AS excuses for not paying your tax go, I was impressed by Sir Ken Dodd's, revealed as he accepted his knighthood this week. He took the view that, as he lives close to the sea, he could not owe money to anything called the Inland Revenue. Nice try, Doddy.
JUST when you thought nothing has happened in the six months since Brexit, the authorities suddenly turn the clock back to our pre-EU glory days, to the era of Ford Prefects, Mr Pastry and the Titfield Thunderbolt. They are relaunching the threepenny bit.
HANG on. My apologies. On closer inspection the relaunched threepenny bit turns out to be the new 12-sided £1 coin. The old brass 3d coin of blessed memory was withdrawn in 1971 on the grounds that a coin worth a quarter of a shilling had absolutely no place in a decimal system. It does, however, have a certain place in our race-memory, as a barometer of inflation. One hundred years ago 3d (about 1.5p) bought half a pint of best bitter. The new £1 coin may have a face value 80 times higher than the old threepenny bit but will buy only about a third of a pint, if you're lucky.
DESPITE all the hype, all the gunfire and all the clever plot shifts, I managed to fall asleep during Sherlock (BBC1). That's what you get for scheduling a drama at the end of our annual festival of eating, drinking and flumping on the sofa. Enervating, my dear Watson.

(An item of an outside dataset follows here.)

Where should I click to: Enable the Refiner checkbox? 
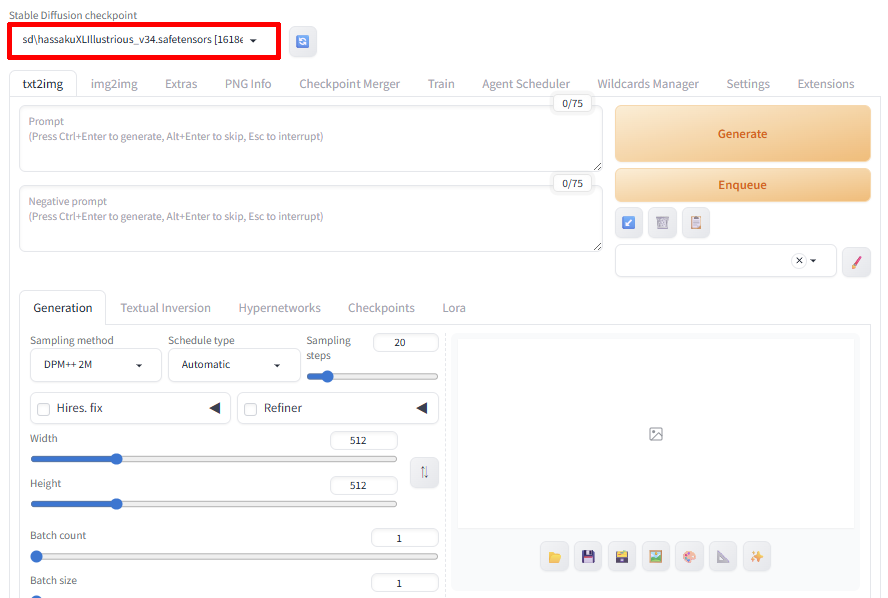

AND now, some truly terrible news. At least it is terrible news if you happen to be part of that big but informal organisation, the National League of Pessimists. The NLP is convinced that everything is terrible, the world is going to hell in a handcart and 2017 will be worse than 2016 but better than 2018. The reality, from a rash of global statistics disclosed over the past few days, is far more cheerful. And if you suspect the post-truth, fake-news purveyors of the Trumpish Right have been at work, think again. The good news has been analysed and highlighted by those bastions of caring liberalism, the Guardian and The Big Issue. In recent editions they tell us that deaths from disease and warfare are falling, poverty is in sharp decline, global warming has stalled and greenhouse-gas emissions have stabilised. Reported crime in the UK has halved since the 1980s. We are healthier, longer-lived and safer than at any time in history. There are even signs that the world's rising population is levelling off. Not everything in the global village is lovely but in the great, bloody sweep of modern history, we are fortunate enough to be living in the best of times. Or, if you seriously enjoy your pessimism, the worst of times.

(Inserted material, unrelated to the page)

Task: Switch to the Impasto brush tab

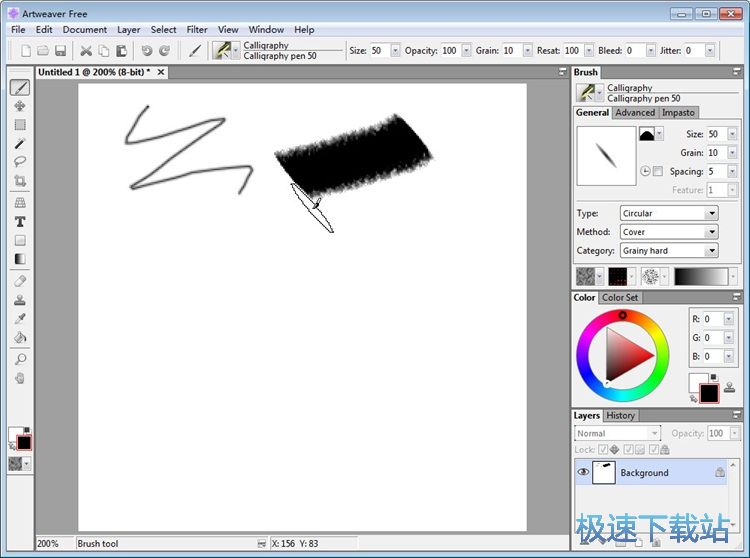Action: [x=679, y=113]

STARTING this year every newborn child in Scotland will receive a free baby-box containing about 40 different items including a play mat, a changing mat, a digital thermometer, a fleece jacket and so on. The £6 million project is, in the words of first minister Nicola Sturgeon: "A strong signal of our determination that every child, regardless of their circumstances, should get the best start in life." It is also a strong signal that politicians simply love spreading money around. Other people's money.